+++ Record set

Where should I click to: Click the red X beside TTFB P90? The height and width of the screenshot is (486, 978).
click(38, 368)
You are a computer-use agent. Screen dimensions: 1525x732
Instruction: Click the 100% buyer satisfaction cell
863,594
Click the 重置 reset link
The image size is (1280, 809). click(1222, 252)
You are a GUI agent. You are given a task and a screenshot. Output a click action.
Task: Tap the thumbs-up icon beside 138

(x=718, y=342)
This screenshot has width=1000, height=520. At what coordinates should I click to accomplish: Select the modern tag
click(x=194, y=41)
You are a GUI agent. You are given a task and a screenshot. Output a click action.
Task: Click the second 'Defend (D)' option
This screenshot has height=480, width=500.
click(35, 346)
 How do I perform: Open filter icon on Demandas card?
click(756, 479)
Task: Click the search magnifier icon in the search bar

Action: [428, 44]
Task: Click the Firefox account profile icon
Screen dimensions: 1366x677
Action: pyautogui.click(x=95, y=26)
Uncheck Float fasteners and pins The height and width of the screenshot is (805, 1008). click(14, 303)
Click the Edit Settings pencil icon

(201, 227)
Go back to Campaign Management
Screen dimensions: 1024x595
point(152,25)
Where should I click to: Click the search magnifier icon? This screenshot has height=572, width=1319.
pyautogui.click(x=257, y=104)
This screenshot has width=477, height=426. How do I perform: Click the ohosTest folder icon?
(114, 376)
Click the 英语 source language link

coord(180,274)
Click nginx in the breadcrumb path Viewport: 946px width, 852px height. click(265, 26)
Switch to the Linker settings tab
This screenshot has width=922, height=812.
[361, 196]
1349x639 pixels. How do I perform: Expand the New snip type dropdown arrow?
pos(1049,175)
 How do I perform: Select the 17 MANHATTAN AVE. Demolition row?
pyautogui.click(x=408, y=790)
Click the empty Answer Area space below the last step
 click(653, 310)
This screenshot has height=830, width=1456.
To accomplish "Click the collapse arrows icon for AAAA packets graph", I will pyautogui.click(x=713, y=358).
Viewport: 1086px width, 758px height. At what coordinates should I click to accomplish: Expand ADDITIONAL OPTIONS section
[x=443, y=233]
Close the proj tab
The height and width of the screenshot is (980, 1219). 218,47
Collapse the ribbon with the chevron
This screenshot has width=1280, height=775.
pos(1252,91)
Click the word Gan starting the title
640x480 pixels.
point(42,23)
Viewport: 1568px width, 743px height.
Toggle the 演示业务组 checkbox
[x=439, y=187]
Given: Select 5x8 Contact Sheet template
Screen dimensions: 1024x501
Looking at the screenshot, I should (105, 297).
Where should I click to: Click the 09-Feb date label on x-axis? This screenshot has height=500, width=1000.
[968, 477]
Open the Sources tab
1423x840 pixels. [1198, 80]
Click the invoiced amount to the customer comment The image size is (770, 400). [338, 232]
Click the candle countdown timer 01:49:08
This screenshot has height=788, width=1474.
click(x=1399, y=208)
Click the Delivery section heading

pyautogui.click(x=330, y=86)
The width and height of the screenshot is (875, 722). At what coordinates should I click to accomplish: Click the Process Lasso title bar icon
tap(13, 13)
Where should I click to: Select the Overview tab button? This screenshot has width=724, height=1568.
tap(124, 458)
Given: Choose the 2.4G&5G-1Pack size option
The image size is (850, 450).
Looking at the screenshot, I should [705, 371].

++++++

◆ **Task**
Reproduce the full listing above, character for character.

◆ **Expected output**
Where should I click to: Click the red X beside TTFB P90? The height and width of the screenshot is (486, 978).
click(38, 368)
You are a computer-use agent. Screen dimensions: 1525x732
Instruction: Click the 100% buyer satisfaction cell
863,594
Click the 重置 reset link
The image size is (1280, 809). click(1222, 252)
You are a GUI agent. You are given a task and a screenshot. Output a click action.
Task: Tap the thumbs-up icon beside 138

(x=718, y=342)
This screenshot has width=1000, height=520. At what coordinates should I click to accomplish: Select the modern tag
click(x=194, y=41)
You are a GUI agent. You are given a task and a screenshot. Output a click action.
Task: Click the second 'Defend (D)' option
This screenshot has height=480, width=500.
click(35, 346)
 How do I perform: Open filter icon on Demandas card?
click(756, 479)
Task: Click the search magnifier icon in the search bar

Action: [428, 44]
Task: Click the Firefox account profile icon
Screen dimensions: 1366x677
Action: pyautogui.click(x=95, y=26)
Uncheck Float fasteners and pins The height and width of the screenshot is (805, 1008). click(14, 303)
Click the Edit Settings pencil icon

(201, 227)
Go back to Campaign Management
Screen dimensions: 1024x595
point(152,25)
Where should I click to: Click the search magnifier icon? This screenshot has height=572, width=1319.
pyautogui.click(x=257, y=104)
This screenshot has width=477, height=426. How do I perform: Click the ohosTest folder icon?
(114, 376)
Click the 英语 source language link

coord(180,274)
Click nginx in the breadcrumb path Viewport: 946px width, 852px height. click(265, 26)
Switch to the Linker settings tab
This screenshot has width=922, height=812.
[361, 196]
1349x639 pixels. How do I perform: Expand the New snip type dropdown arrow?
pos(1049,175)
 How do I perform: Select the 17 MANHATTAN AVE. Demolition row?
pyautogui.click(x=408, y=790)
Click the empty Answer Area space below the last step
 click(653, 310)
This screenshot has height=830, width=1456.
To accomplish "Click the collapse arrows icon for AAAA packets graph", I will pyautogui.click(x=713, y=358).
Viewport: 1086px width, 758px height. At what coordinates should I click to accomplish: Expand ADDITIONAL OPTIONS section
[x=443, y=233]
Close the proj tab
The height and width of the screenshot is (980, 1219). 218,47
Collapse the ribbon with the chevron
This screenshot has width=1280, height=775.
pos(1252,91)
Click the word Gan starting the title
640x480 pixels.
point(42,23)
Viewport: 1568px width, 743px height.
Toggle the 演示业务组 checkbox
[x=439, y=187]
Given: Select 5x8 Contact Sheet template
Screen dimensions: 1024x501
Looking at the screenshot, I should (105, 297).
Where should I click to: Click the 09-Feb date label on x-axis? This screenshot has height=500, width=1000.
[968, 477]
Open the Sources tab
1423x840 pixels. [1198, 80]
Click the invoiced amount to the customer comment The image size is (770, 400). [338, 232]
Click the candle countdown timer 01:49:08
This screenshot has height=788, width=1474.
click(x=1399, y=208)
Click the Delivery section heading

pyautogui.click(x=330, y=86)
The width and height of the screenshot is (875, 722). At what coordinates should I click to accomplish: Click the Process Lasso title bar icon
tap(13, 13)
Where should I click to: Select the Overview tab button? This screenshot has width=724, height=1568.
tap(124, 458)
Given: Choose the 2.4G&5G-1Pack size option
The image size is (850, 450).
Looking at the screenshot, I should [705, 371].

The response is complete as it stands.